→ CHALLENGE
Please reproduce the material exactly, starting at the line containing "This screenshot has height=784, width=1543." and ending at the line containing "point(876,84)", including both of those lines.

→ DATA ENTRIES

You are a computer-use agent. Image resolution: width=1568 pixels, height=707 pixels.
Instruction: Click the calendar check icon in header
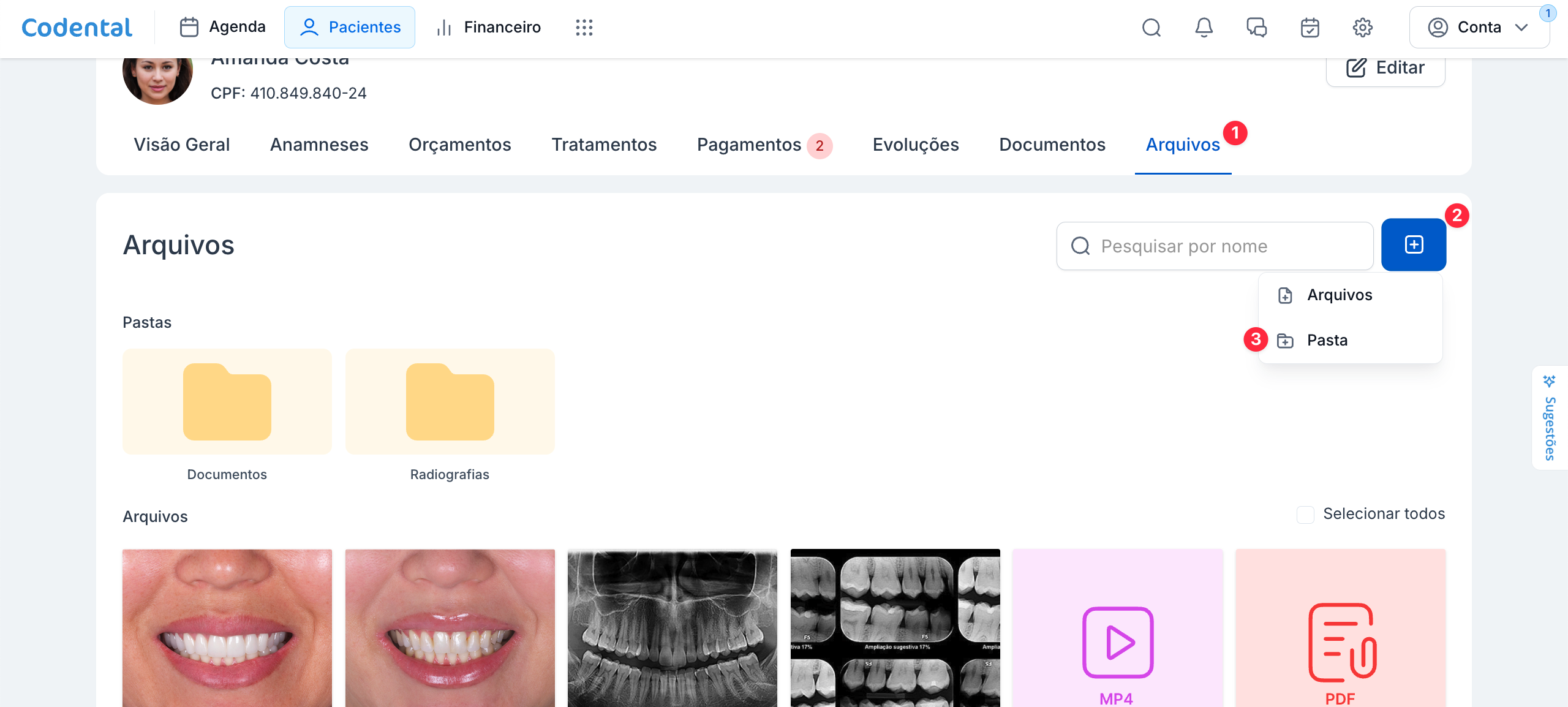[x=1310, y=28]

---

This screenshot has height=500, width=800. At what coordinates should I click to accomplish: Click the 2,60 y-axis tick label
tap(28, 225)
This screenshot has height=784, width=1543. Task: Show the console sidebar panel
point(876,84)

→ SOLVED EXERCISE
This screenshot has height=784, width=1543. Task: Show the console sidebar panel
point(876,84)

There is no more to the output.